А она кричала, топая ногами, так что полупрозрачные разноцветные одеяния развевались вокруг нее, как будто вся она была объята пестрым пламенем:
— У тебя было четверо сыновей, Уррутиа! Я родила их от тебя, ты слышишь меня, ничтожный дурак? Я родила от тебя четверых прекрасных сыновей, и все они были магами, умевшими повелевать каждый своей стихией! Они мертвы, я потеряла, мы потеряли их! Ты нужен мне, дурак, мне нужны новые сыновья. Теперь я не совершу ошибки и произведу их на свет, как положено, одного за другим, а не всех разом.
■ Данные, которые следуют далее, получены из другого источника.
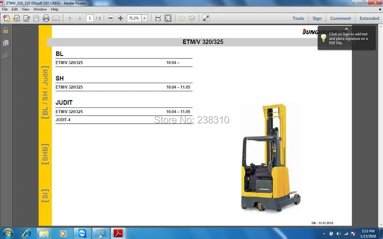Open the Attachments paperclip panel
This screenshot has height=239, width=383.
click(x=6, y=55)
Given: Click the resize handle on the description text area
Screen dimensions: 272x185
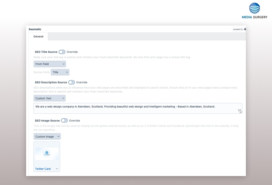Looking at the screenshot, I should [240, 111].
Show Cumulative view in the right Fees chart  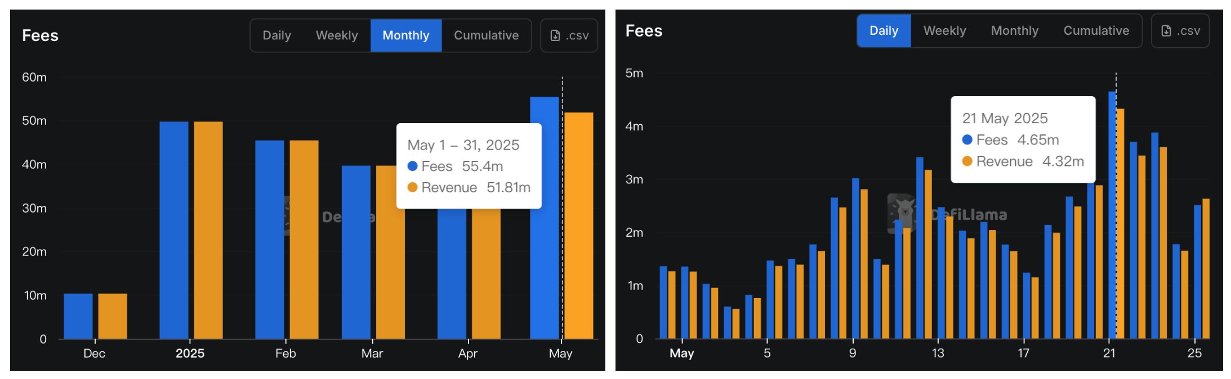tap(1096, 31)
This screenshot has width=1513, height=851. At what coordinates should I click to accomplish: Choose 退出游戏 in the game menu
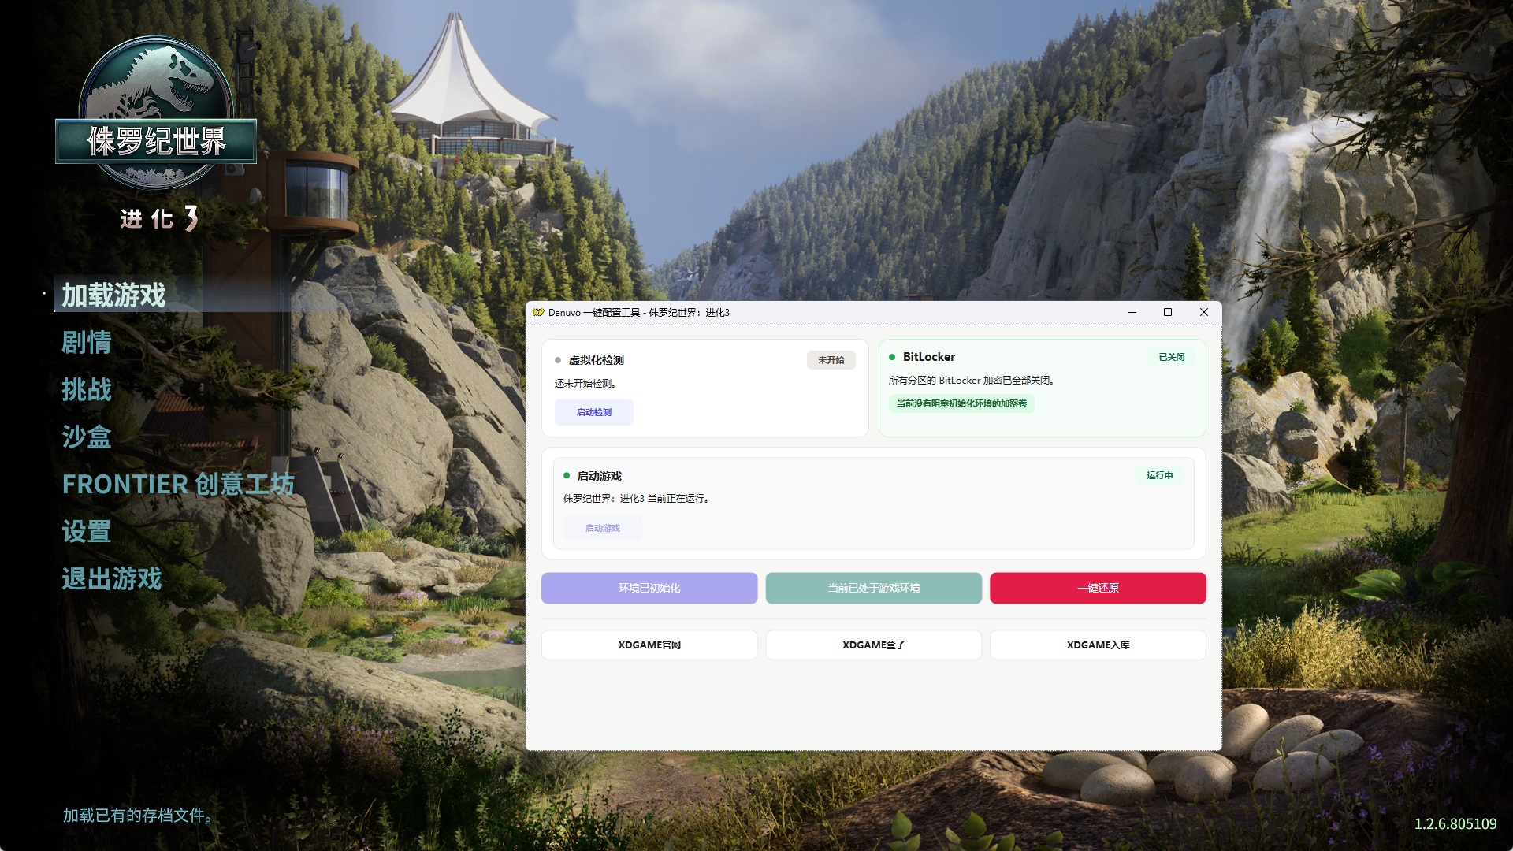point(112,578)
Уррутиа почти не слышал ее. Она говорила о каких-то сыновьях, но он ничего не знал об этом. Он их никогда не видел. Если они и существовали, то никогда не заходили в комнату, где Мутэмэнет прятала свой рубин.
В ярости мага плюнула на драгоценный камень. Уррутиа чуть поднял взгляд и молча смотрел, как она выбегает вон. Плевок расползался по граням, мешая пленнику видеть.
— Откуда ты все это знаешь — про четвертинки медальона, про то, о чем думала мага, когда разделяла их и раздавала на сохранение разным существам? — недовольно ворчал Конан, седлая коня.
Его спутник невозмутимо развешивал по сбруе своей лошадки амулеты и обереги.
— Если бы ты родился в Луксуре, — начал Гирадо торжественным тоном.
— Хвала Крому, моя родина находится вдали от этого адского гнезда! — взревел Конан, пугая лошадь.
— Не следует так кричать и горячиться, — поморщился Гирадо. Втайне он завидовал огромному киммерийцу. После вчерашней выпивки у маленького стигийца побаливала голова, а вот северянин-варвар выглядел так, словно никакой попойки вчера и в помине не было.